Immobilier, Politique
Une shoebox de la rue Drolet (photo : Pierre de Montvalon)
Une shoebox de la rue Drolet (photo : Pierre de Montvalon)

Les élus ont décidé de reporter l’adoption en seconde lecture du projet de réglementation sur les shoebox à janvier 2019.

Les élus de l’arrondissement Rosemont—La Petite-Patrie ont décidé de reporter à janvier 2019 l’adoption en seconde lecture du projet de réglementation visant à protéger les shoebox de l’arrondissement. L’adoption, initialement prévue au dernier conseil d’arrondissement, le lundi 5 novembre, est donc gelée pour deux mois.

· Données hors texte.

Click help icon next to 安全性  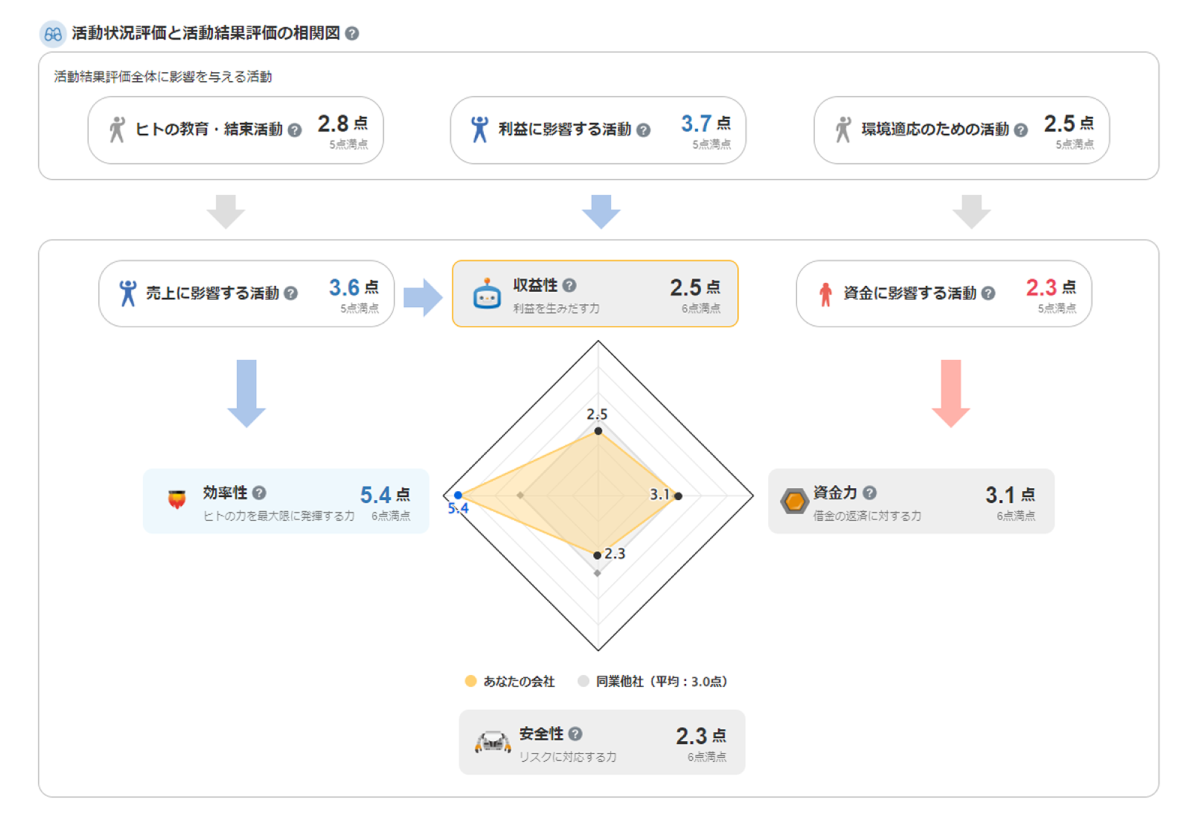pos(575,734)
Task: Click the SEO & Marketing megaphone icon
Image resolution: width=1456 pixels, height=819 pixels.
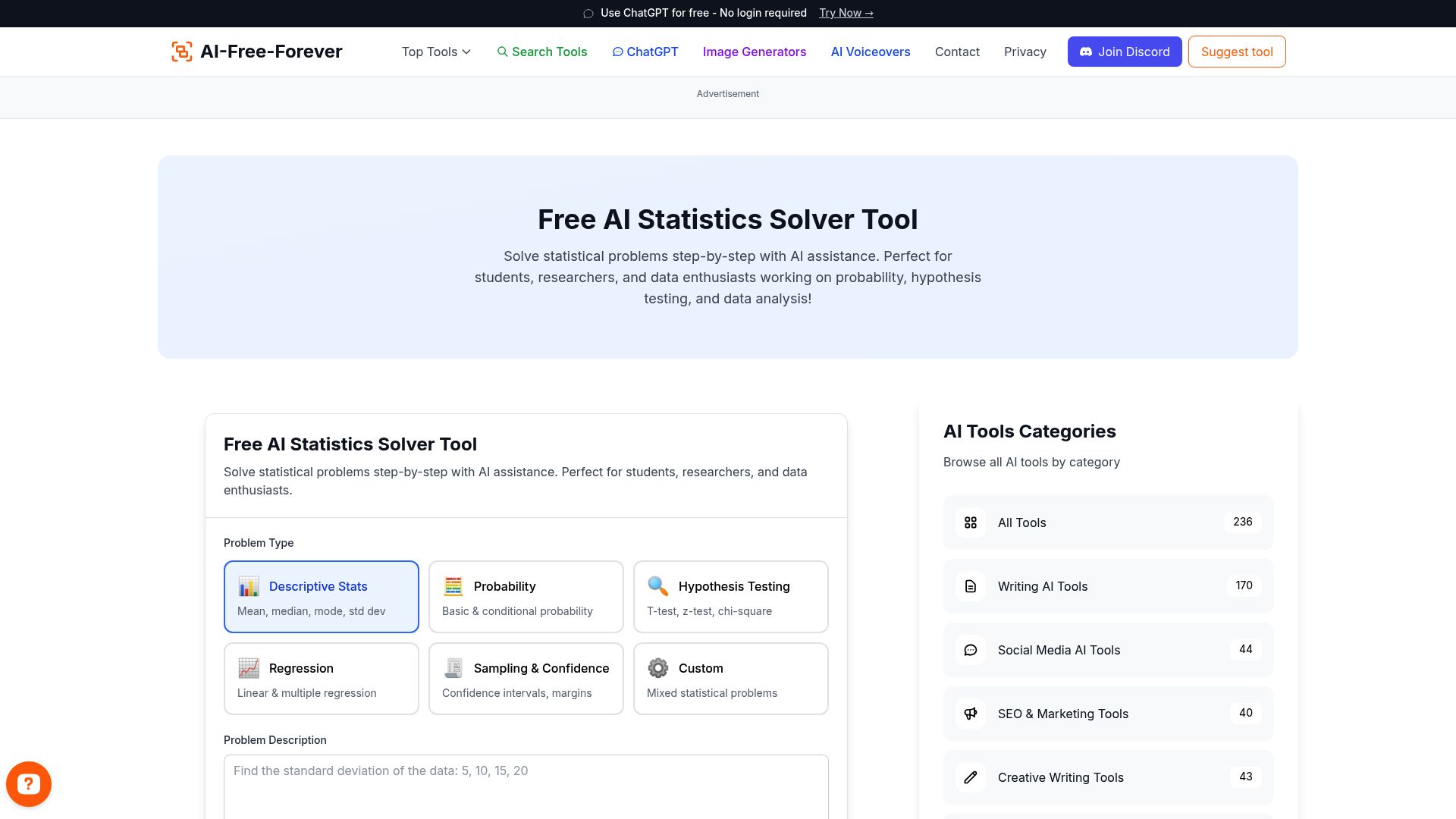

François Croteau, maire de l’arrondissement, a expliqué qu’ «  [il y avait] certains éléments à valider », tout en reconnaissant que le projet de règlement amenait des questions légitimes. Pour aborder ces questions, l’arrondissement va mettre en place un comité ad hoc mixte, constitué de « quelques propriétaires » de shoebox, d’experts en urbanisme ainsi que de représentants d’Héritage Montréal, un organisme dédié à la protection du patrimoine montréalais, et du Conseil du patrimoine de Montréal. La composition précise du comité ainsi que le détail de son mandat seront dévoilés « en temps et lieu » par l’arrondissement.

Un bon signe

« C’est de bon augure : les élus reconnaissent qu’il y a des éléments à préciser dans leur projet de réglementation, analyse Wilfried Cordeau, cofondateur du regroupement des Propriétaires de shoebox de Rosemont—La Petite-Patrie. Nous espérons que l’arrondissement va apporter des modifications rassembleuses afin d’augmenter l’acceptabilité sociale du projet de règlement. »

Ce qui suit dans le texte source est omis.